After karting and victory in the 1999 German Formula Three championship Christijan Albers took an unusual route to Formula 1 via the German Touring Car Championship (DTM) where he won five times.
[retrompuminardi01]Albers first tested for Minardi as early as 2001, and finally made his grand prix debut with them four years later. It was a tough time for the team, which was heading to oblivion and only finished among the points scorers once all season. That was at the controversial United States Grand Prix where only the six Bridgestone-shod cars took the start. Albers finished fifth, leading team mate Patrick Friesacher home.
Support from Dutch firm Lost Boys kept him in F1 with the newly-formed Midland F1 team in 2006. He fared well alongside new team mate Tiago Monteiro, and the acquisition of the team by Dutch sports car manufacturer Spyker guaranteed him a seat for 2007.

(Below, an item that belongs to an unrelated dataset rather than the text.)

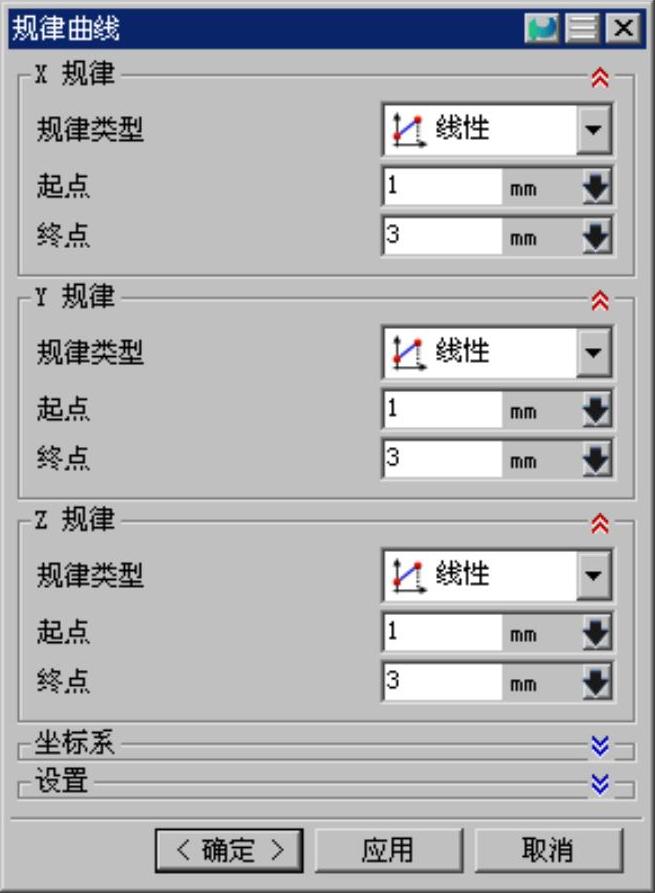The height and width of the screenshot is (893, 655).
Task: Open Z law start point arrow menu
Action: pyautogui.click(x=596, y=632)
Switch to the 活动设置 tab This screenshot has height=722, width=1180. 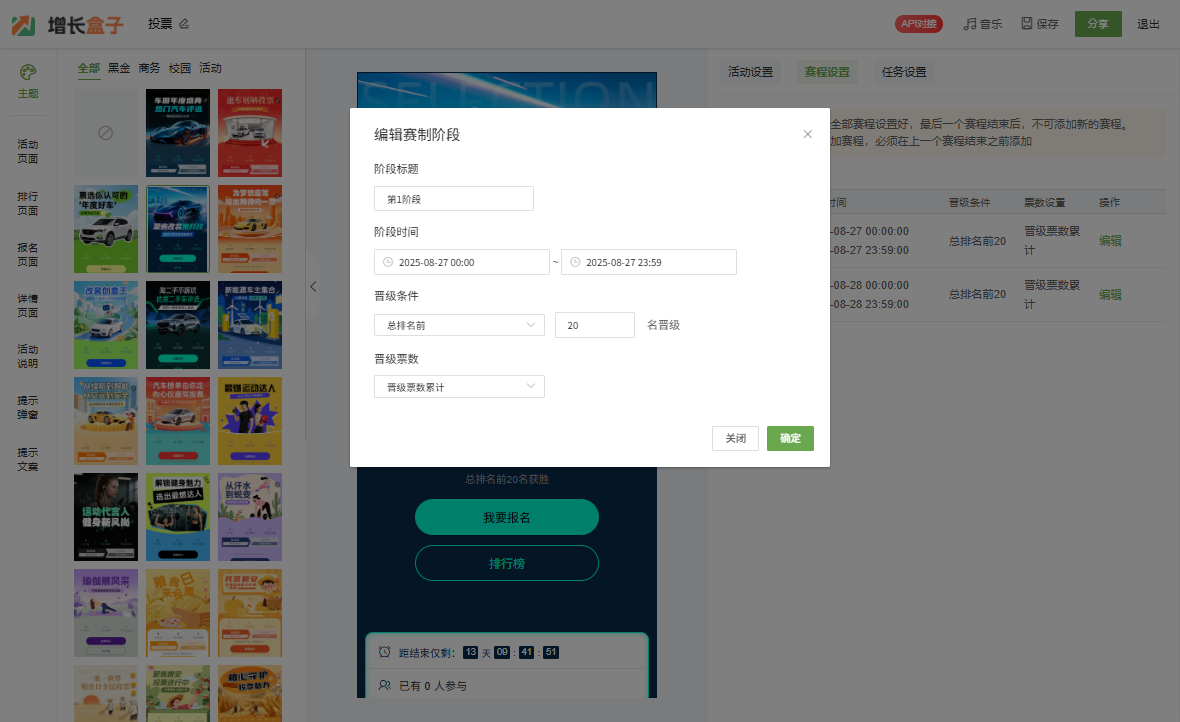[750, 72]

But the arrival of rookie team mate Adrian Sutil caught Albers out. Sutil regularly out-qualified him, and when Albers left his pit box too soon at Magny-Cours and headed out of the pit lane with the refuelling rig still attached, the team moved to drop him.
After a single, point-less season back in the DTM at the wheel of an Audi A4 in 2008, Albers reuinted with Midland boss Colin Kolles in his LMP1 team. He finished ninth overall at Le Mans in 2009 with Christian Bakkerud and Giorgio Mondini, but retired on their return the following year. He briefly returned to sports car racing in an LMP2 machine two years later.
Via his connection to Kolles, Albers briefly reappeared in Formula 1 in a managerial role in 2014. He helped run the Caterham team following its sale by Tony Fernandes, before it too went the way of Minardi.